I lucked out on timing. The wall came at the end rather than the middle. I would have done a couple of follow-ups and fixes, but I did not want to sit out the rest of the timer, so I took the book to a stopping point I could live with.
One mechanic worth knowing: when you hit the limit, Codex will finish whatever it is currently doing. You just cannot message it again until the next window opens. So the book you read above is the version that existed when the meter ran out, minor inconsistencies and all. I am calling that a feature of the story. The machine that wrote a book about its own limits got cut off by one of them.
You are not limited to website pages and boring PDFs.
Here is the takeaway I want marketers to leave with. The reflex is to point AI at the usual surfaces: website pages, blog posts, one-pagers, another PDF nobody opens. You are not limited to that. You can get the creative story juices flowing and use AI in genuinely creative ways.
It still needs your direction, your inspiration, your experience, and your stories. The book above did not come from a one-line prompt. It came from finding the analogy first, arguing about the outline, choosing an art style on purpose, and stitching every page together. But once you bring that, AI fills gaps you could not fill alone. I cannot illustrate. I do not have a spare month to learn. And yet there is a finished, illustrated book at the top of this page that did not exist this morning.
Storytelling with AI is real if you actually use it to extend your capabilities and shrink your time backlogs. A children's book that explains the machine that made it is just one shape that can take.
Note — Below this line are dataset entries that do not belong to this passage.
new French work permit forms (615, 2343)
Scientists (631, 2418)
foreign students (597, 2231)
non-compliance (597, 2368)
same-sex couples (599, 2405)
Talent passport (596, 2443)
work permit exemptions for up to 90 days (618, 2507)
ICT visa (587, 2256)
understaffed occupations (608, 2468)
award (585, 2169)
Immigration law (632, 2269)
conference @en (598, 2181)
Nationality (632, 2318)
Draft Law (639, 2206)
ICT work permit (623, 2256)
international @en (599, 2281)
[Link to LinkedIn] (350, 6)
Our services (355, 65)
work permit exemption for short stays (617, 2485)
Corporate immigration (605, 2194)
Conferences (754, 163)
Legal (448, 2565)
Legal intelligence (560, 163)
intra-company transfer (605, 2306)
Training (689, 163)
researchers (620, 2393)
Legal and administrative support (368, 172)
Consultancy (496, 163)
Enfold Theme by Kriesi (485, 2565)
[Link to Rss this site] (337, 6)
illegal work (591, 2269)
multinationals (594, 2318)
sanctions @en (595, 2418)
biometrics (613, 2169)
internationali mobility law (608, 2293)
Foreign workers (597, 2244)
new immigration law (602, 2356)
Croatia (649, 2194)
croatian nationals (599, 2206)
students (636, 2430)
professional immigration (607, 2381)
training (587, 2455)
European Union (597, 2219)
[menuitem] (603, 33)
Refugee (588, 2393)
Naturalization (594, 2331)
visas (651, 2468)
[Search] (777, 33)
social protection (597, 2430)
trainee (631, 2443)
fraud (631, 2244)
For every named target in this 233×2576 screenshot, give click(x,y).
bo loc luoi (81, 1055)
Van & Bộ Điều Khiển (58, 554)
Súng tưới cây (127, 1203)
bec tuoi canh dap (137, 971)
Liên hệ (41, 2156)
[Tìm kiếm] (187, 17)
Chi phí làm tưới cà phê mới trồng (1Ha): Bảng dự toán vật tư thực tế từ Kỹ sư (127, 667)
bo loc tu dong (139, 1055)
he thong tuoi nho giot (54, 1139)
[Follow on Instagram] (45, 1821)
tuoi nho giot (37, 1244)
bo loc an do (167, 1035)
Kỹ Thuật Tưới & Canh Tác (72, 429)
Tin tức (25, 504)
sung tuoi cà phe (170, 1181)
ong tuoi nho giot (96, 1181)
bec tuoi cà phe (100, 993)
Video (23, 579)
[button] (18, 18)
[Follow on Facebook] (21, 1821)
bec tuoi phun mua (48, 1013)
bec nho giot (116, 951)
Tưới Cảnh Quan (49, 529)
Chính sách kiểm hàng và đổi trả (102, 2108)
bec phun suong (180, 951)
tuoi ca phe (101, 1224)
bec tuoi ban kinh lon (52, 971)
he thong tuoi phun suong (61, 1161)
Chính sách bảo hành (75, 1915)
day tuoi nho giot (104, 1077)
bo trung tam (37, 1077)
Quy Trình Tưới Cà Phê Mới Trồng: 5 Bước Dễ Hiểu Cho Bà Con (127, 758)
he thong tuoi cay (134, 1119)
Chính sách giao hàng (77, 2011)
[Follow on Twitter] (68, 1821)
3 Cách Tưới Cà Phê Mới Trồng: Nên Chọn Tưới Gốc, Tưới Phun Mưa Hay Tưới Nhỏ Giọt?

Find yours.
Key Takeaways
- AI wrote and illustrated a complete 14-page children's book in one day, with one person directing the story, the analogy, and the art style.
- The book doubles as a real mental model of how LLMs work: training on examples, next-word probability, prompts as starting paths, token-by-token generation, hallucination, verification, and human ownership.
- The process was story-first: find the analogy, then the outline, then the art style, then stitch. A one-shot prompt would have produced something generic.
- Company-plan credit limits are a real constraint: the build got cut off at the final page, though Codex finishes its in-flight work before locking you out.
- Marketers are not limited to web pages and PDFs. AI can extend your creative range if you bring the direction, experience, and stories yourself.